India's state-run fuel retailers raised petrol and diesel prices by three rupees per litre on May 15 [1].
This adjustment marks the first fuel-price hike in four years [1]. It comes as the government seeks to stabilize the financial health of state-owned energy companies that have absorbed the shock of volatile global markets.
The price increase represents more than 3% [1]. Retailers implemented the change to recoup losses incurred due to higher global crude oil prices [1]. These financial pressures have been significant for state-run providers, which were reportedly losing about 20 rupees per litre on petrol [2].

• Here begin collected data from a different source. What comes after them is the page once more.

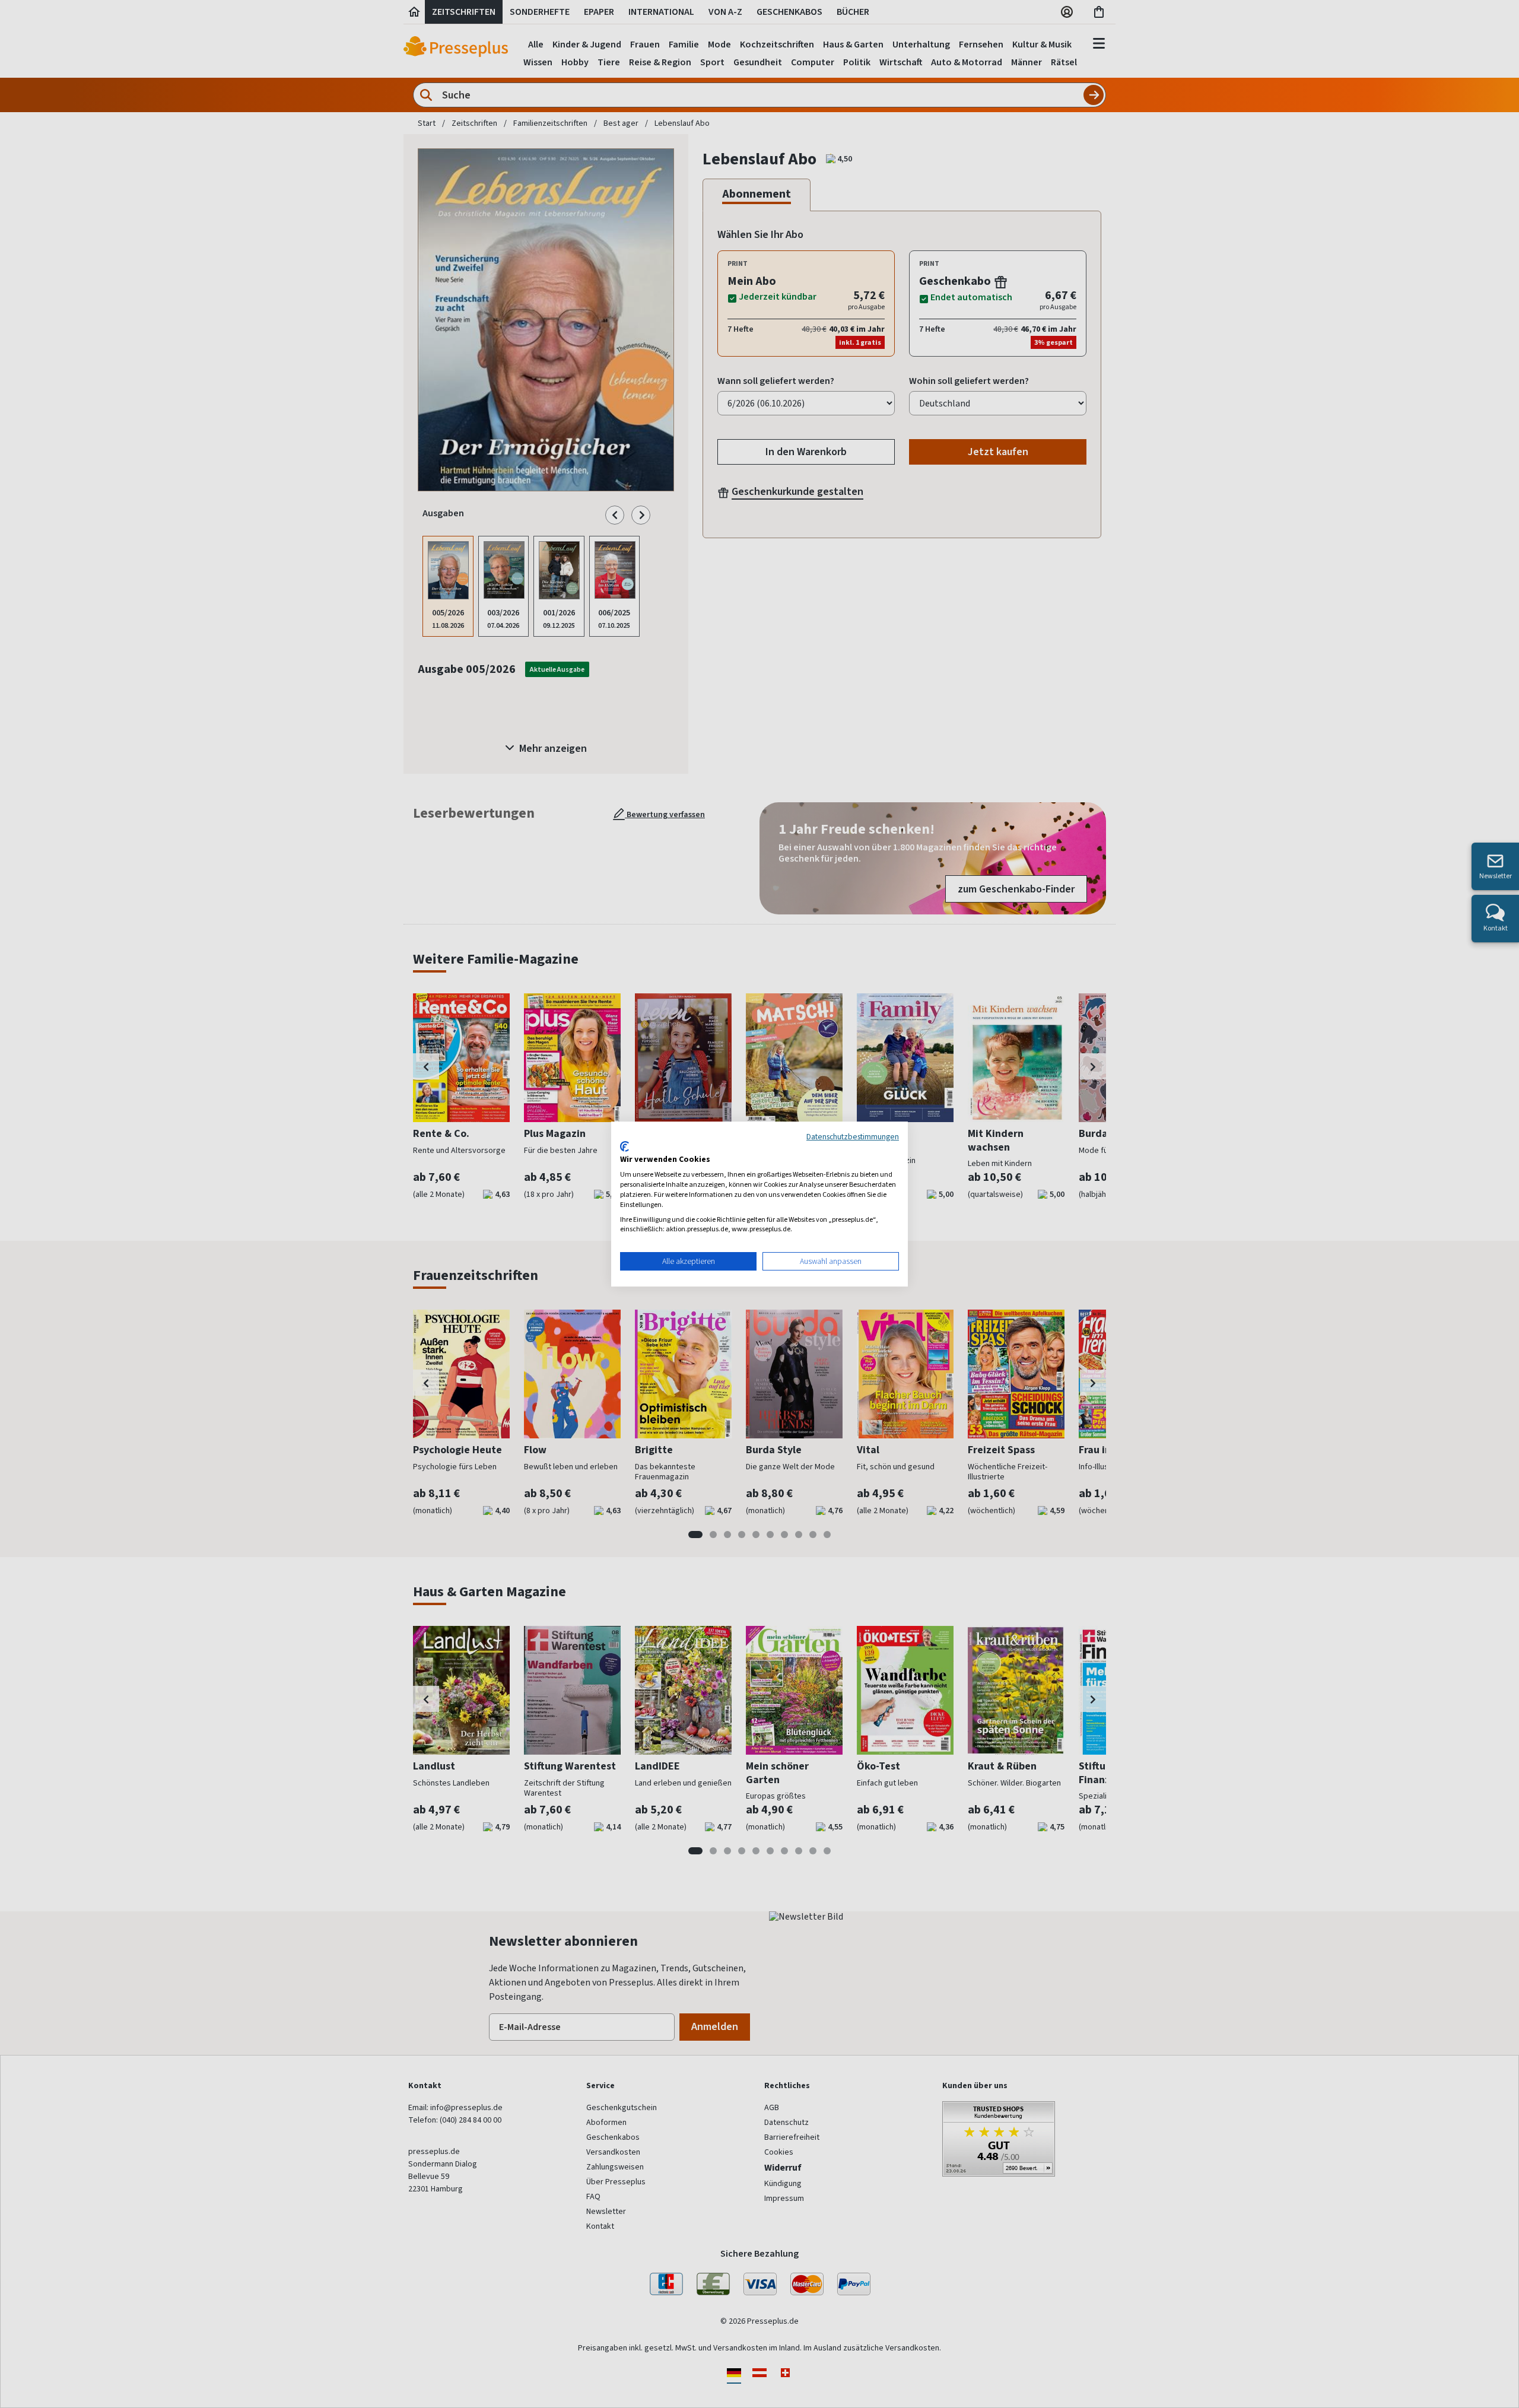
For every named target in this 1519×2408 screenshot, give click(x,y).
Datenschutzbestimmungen (852, 1136)
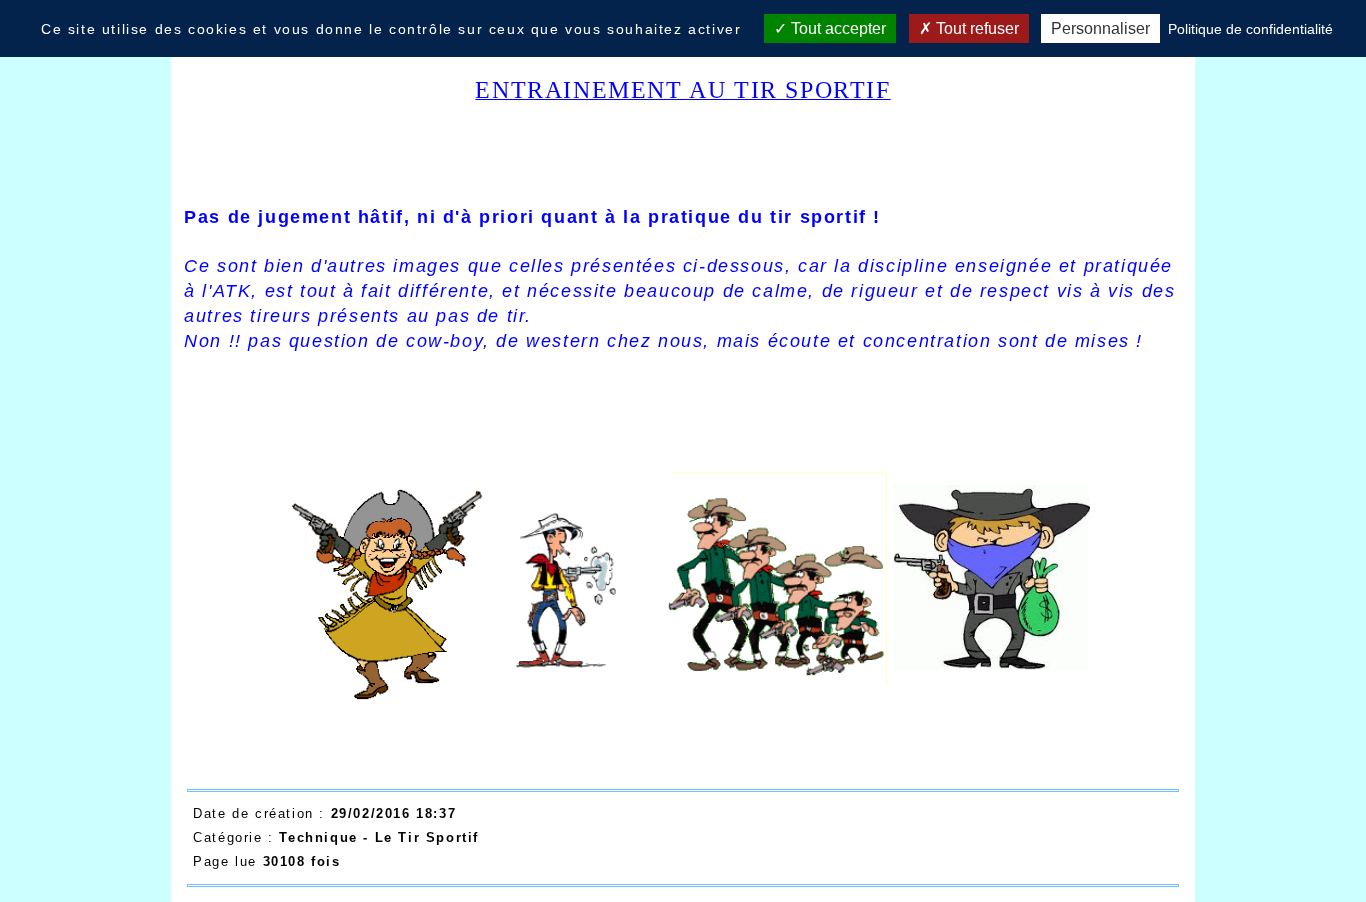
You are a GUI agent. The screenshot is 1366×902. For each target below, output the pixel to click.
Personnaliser (1100, 28)
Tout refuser (975, 28)
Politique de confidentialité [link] (1250, 29)
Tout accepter (836, 28)
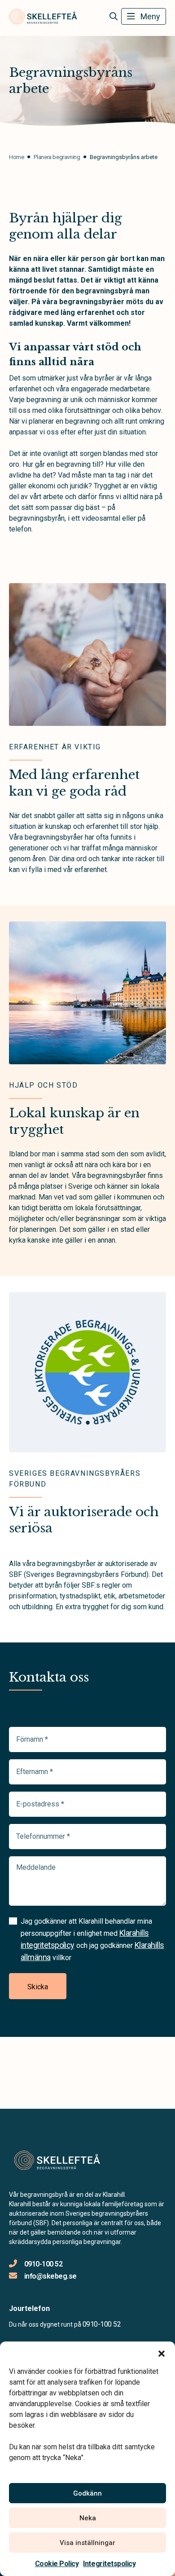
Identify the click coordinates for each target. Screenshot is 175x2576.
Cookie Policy (57, 2563)
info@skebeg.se (50, 2276)
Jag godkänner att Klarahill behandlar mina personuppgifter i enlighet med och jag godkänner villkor (92, 1939)
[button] (161, 2352)
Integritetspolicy (109, 2563)
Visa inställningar (87, 2543)
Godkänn (87, 2493)
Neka (87, 2518)
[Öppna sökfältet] (113, 17)
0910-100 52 (43, 2264)
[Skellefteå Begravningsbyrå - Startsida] (57, 2161)
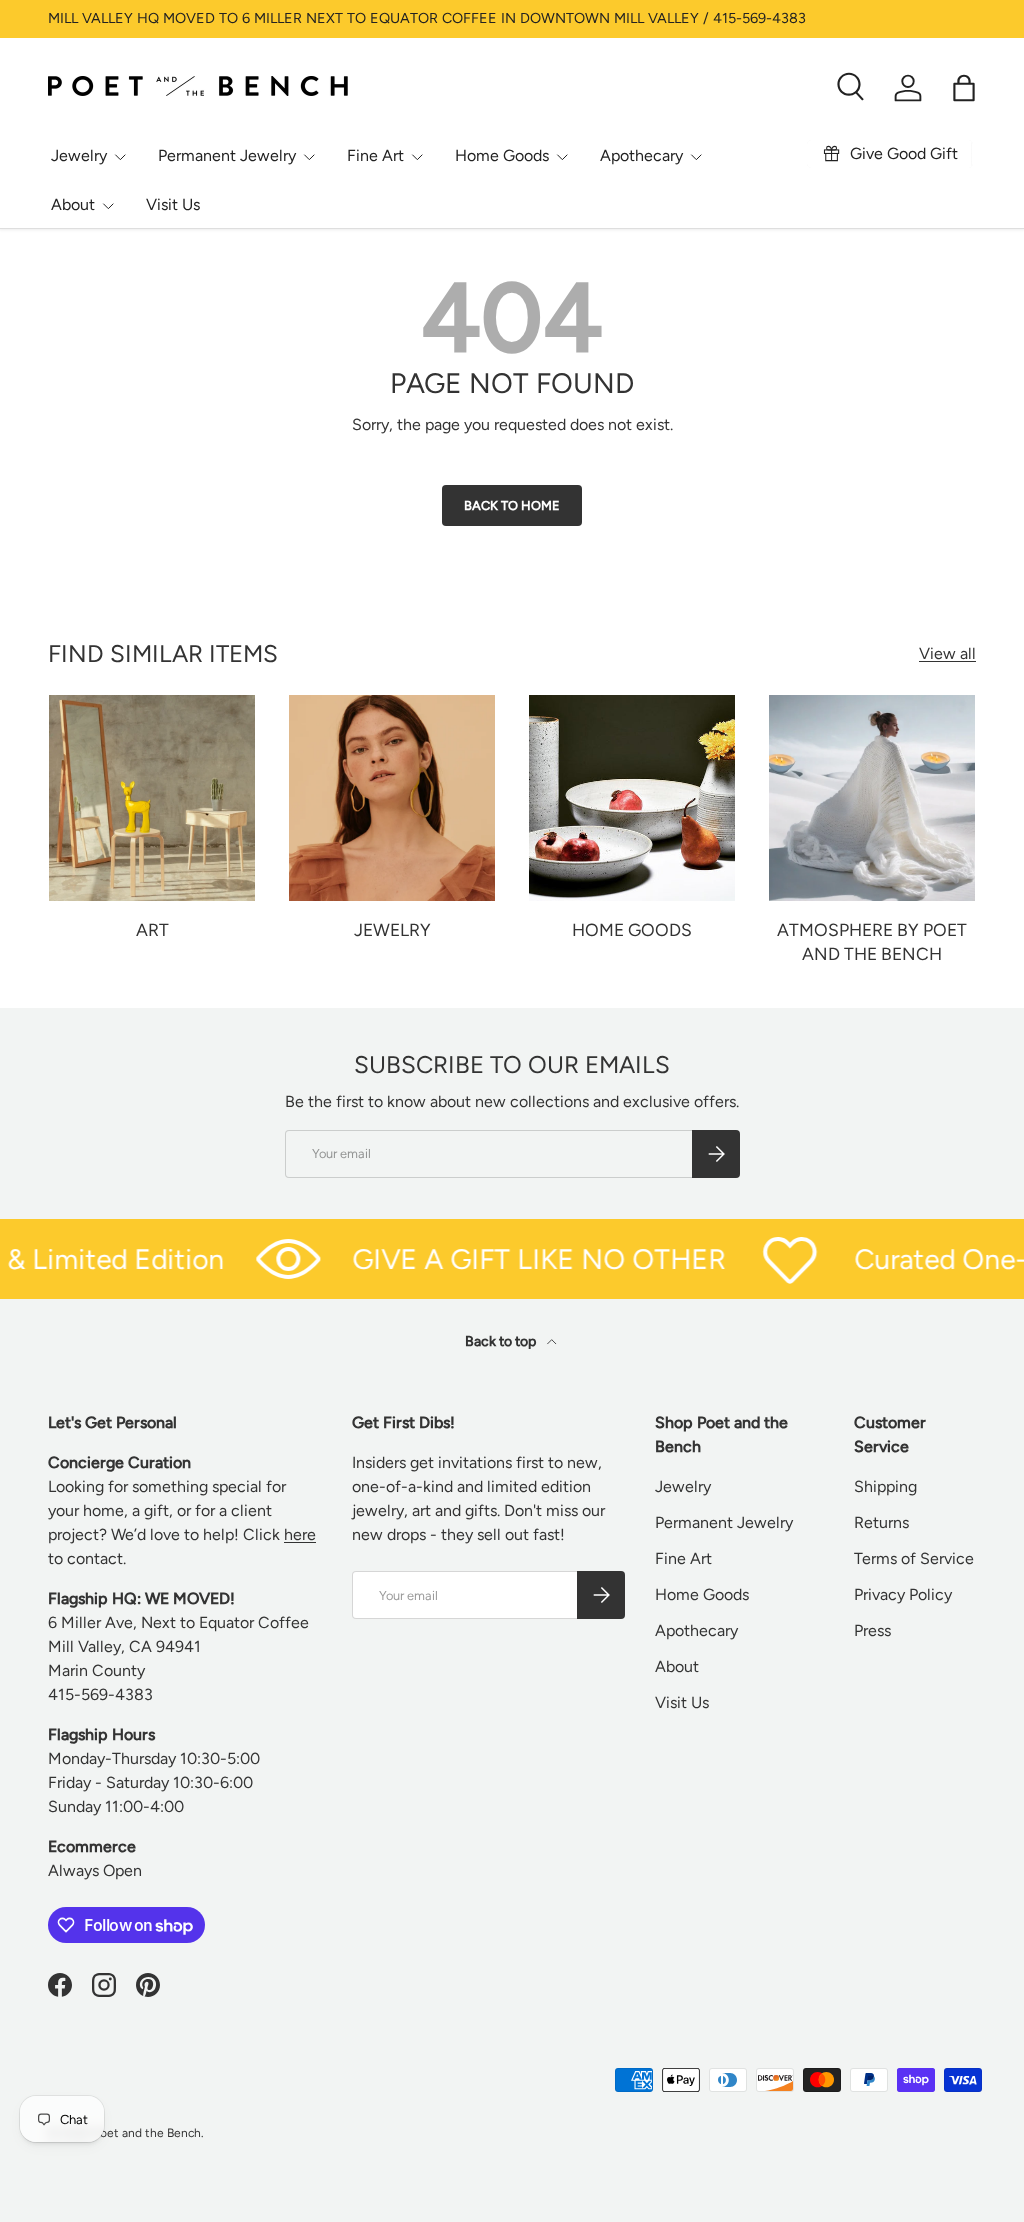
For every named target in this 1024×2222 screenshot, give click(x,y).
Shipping (885, 1486)
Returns (881, 1522)
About (677, 1666)
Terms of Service (914, 1558)
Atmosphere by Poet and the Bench (872, 942)
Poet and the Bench (147, 2133)
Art (152, 929)
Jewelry (392, 929)
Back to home (512, 505)
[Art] (152, 798)
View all (947, 653)
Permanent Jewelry (724, 1522)
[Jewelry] (392, 798)
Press (872, 1630)
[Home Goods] (632, 798)
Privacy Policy (903, 1594)
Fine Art (683, 1558)
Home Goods (632, 929)
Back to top (502, 1341)
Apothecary (696, 1630)
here (300, 1534)
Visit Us (173, 204)
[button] (964, 88)
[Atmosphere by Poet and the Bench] (872, 798)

The losses on diesel were even more severe, with state-owned retailers losing approximately 100 rupees per litre [2]. These figures highlight the gap between the cost of importing crude and the regulated prices offered to consumers at the pump.
Until this recent move, India had been among a select few countries that maintained zero petrol and diesel price changes [3]. This stability persisted even amid market volatility caused by the U.S.-Iran war [3]. However, the continued climb in crude costs eventually made the previous pricing model unsustainable for state-run firms.
The decision to raise prices follows a period of strict price control. While the three rupee increase is a modest step compared to the total losses per litre, it signals a shift in how the state manages fuel costs during geopolitical instability.
“India's state-run fuel retailers raised petrol and diesel prices by three rupees per litre”
The end of a four-year price freeze suggests that the Indian government can no longer shield consumers from global energy shocks without risking the solvency of its state-run oil marketing companies. By allowing prices to rise, India is moving away from a policy of total price insulation, likely in response to the sustained economic pressure of the U.S.-Iran conflict and rising crude benchmarks.